-- start TEXT PASSAGE --

# FEature rocks



## ktgrok (May 25, 2019)

I've used Lawnstar Chelated Iron twice, with minimal results. In fact, both times the grass looked worse after using it, with dark tips. That was using it at the higher rate the first time and low rate the second time.

Last night I applied FEature 6-0-0 at the 1oz per thousand rate, and WOW. I also applied 0.1 lbs of ammonium sulfate per thousand, but I've done that before without this dark green color. And it was definitely MUCH greener - MUCH. I'm sold.


----------



## Richkm20 (Mar 13, 2019)

I like my results as well but I've noticed some remains in the bottom of the bucket I mix it up in. Do you have this issue as well or am I doing something wrong?


----------



## TN Hawkeye (May 7, 2018)

Richkm20 said:


> I like my results as well but I've noticed some remains in the bottom of the bucket I mix it up in. Do you have this issue as well or am I doing something wrong?


I have had the same issue. Doesn't seem to matter if I mix it for 1 minute or 3 minute on high speed or low speed. I usually add a little more water and then mix it again. Then I dump it in the sprayer. I haven't noticed any issues with my sprayer.


----------



## Richkm20 (Mar 13, 2019)

Yeah its a small payoff for dark green grass and stain free concrete


----------



## g-man (Jun 15, 2017)

I throw the little bit in the trees/mulch area.


----------



## ktgrok (May 25, 2019)

Same issue. I added some more hot water and that seemed to get most of it.


----------



## SNOWBOB11 (Aug 31, 2017)

Feature really is a quality product. It's much more consistent in darkening of the grass than the FAS I was using last year. I've mixed with small amounts of urea for a light foliar feeding, copying what pete1313 does and the results have been great.


----------



## ktgrok (May 25, 2019)

It definitely darkened the lawn several shades, making it the greenest on the block by far. And without staining? Heck yeah! (I never did get very good at coloring within the lines, lol)


----------



## jvilla (Mar 30, 2019)

-- end TEXT PASSAGE --
-- start SUPPLIED RECORDS --

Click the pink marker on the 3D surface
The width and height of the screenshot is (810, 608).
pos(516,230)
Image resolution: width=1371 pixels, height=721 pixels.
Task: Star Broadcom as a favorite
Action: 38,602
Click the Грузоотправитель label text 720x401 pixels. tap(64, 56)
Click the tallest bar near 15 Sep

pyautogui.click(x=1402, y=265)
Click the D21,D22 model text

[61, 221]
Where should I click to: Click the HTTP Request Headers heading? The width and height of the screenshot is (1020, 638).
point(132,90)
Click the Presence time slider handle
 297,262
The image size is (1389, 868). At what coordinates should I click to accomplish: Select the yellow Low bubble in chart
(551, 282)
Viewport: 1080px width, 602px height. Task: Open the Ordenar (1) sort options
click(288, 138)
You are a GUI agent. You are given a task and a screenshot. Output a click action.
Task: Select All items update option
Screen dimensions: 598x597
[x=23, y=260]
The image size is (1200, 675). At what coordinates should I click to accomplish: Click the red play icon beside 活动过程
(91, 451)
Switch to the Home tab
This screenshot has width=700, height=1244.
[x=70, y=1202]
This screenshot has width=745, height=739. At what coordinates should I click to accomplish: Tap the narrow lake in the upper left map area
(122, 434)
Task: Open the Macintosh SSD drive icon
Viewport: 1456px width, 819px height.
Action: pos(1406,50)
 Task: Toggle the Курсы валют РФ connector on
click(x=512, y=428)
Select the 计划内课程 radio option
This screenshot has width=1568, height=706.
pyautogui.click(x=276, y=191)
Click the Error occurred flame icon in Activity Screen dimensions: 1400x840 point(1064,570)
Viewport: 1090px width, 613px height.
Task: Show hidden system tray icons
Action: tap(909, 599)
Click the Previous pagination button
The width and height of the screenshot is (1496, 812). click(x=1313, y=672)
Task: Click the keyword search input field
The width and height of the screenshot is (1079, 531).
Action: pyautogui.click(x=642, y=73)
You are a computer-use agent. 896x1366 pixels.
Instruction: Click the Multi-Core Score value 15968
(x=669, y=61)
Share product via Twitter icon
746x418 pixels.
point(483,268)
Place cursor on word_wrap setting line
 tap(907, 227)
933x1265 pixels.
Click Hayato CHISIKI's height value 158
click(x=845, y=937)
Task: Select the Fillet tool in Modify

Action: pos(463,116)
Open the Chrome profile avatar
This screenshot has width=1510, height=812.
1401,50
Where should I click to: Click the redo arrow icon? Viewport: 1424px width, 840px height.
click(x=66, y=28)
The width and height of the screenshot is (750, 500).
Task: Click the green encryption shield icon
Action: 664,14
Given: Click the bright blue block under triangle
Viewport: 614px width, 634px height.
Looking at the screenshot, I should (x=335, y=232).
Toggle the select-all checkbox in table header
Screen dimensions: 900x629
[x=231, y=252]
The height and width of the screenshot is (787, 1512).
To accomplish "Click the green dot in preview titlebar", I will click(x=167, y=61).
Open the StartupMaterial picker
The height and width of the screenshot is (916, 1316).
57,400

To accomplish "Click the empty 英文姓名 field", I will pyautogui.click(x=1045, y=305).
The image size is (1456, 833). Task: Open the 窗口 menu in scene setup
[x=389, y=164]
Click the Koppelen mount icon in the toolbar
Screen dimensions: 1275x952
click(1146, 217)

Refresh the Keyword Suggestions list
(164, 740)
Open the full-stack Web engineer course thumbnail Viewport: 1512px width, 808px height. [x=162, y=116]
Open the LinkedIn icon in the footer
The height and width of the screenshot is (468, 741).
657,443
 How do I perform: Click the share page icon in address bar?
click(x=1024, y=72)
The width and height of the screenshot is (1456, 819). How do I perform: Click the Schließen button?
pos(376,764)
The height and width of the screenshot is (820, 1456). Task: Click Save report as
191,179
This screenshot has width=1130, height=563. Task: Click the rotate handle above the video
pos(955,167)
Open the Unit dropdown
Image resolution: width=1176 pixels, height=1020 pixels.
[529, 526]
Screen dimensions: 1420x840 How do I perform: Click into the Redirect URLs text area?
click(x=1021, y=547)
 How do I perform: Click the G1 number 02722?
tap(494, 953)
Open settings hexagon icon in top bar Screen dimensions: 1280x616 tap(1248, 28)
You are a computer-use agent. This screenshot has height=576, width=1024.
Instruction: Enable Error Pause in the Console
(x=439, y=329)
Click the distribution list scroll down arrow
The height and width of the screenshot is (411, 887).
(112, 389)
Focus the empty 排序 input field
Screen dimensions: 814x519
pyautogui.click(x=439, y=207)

-- end SUPPLIED RECORDS --

-- REQUIREMENTS --
1/ State whether each of these statements agrees with the FEature thread, answering yes or no and quoting the words from the thread that decide it: (a) ktgrok applied FEature at 1 oz per thousand; (b) TN Hawkeye found that mixing longer got rid of the leftover residue; (c) g-man puts the leftover bit in the trees and mulch area.
2/ According to the FEature thread, what product was SNOWBOB11 using the year before?
3/ Carry on the FEature thread from the point where it stops.
The entries come from a source separate from the FEature thread.

-- TASK-BY-TASK RESULTS --
1/
(a) Yes: "Last night I applied FEature 6-0-0 at the 1oz per thousand rate"
(b) No: "Doesn't seem to matter if I mix it for 1 minute or 3 minute on high speed or low speed."
(c) Yes: "I throw the little bit in the trees/mulch area."

2/ FAS

3/
you guys are only doing 1 oz per K sq ft? i am doing 2 oz.....too much?


----------



## daniel3507 (Jul 31, 2018)

@ktgrok are you saying you saw a difference the day after spraying it? Thats impressive. I recently purchased a bag and am excited to try it out.


----------



## SNOWBOB11 (Aug 31, 2017)

jvilla said:


> you guys are only doing 1 oz per K sq ft? i am doing 2 oz.....too much?


The bag calls for 1-2 oz per 1000. I have been doing around 1.5 oz. Nothing wrong with 2 oz unless you see the grass get a blackish look to it. Then you should back off.


----------



## TN Hawkeye (May 7, 2018)

jvilla said:


> you guys are only doing 1 oz per K sq ft? i am doing 2 oz.....too much?


I did closer to 2.5oz per 1000 on common Bermuda and didn't see any blackening.


----------



## jingobah (May 6, 2019)

I wanted to try FEature this summer but couldn't find it anywhere, it was sold out....but I see it's available on Amazon again.

So when would this be put down? A few times in the Summer for a green-up? Fall too maybe?

Does the dark green color last awhile?

Thanks!


----------



## jvilla (Mar 30, 2019)

i put it down every 3 weeks at 2 oz per/K because thats when i started noticing the darker green color go away.


----------



## g-man (Jun 15, 2017)

^ +1

Cheaper if you buy it at epest.


----------



## jingobah (May 6, 2019)

@g-man awesome, thanks for the link!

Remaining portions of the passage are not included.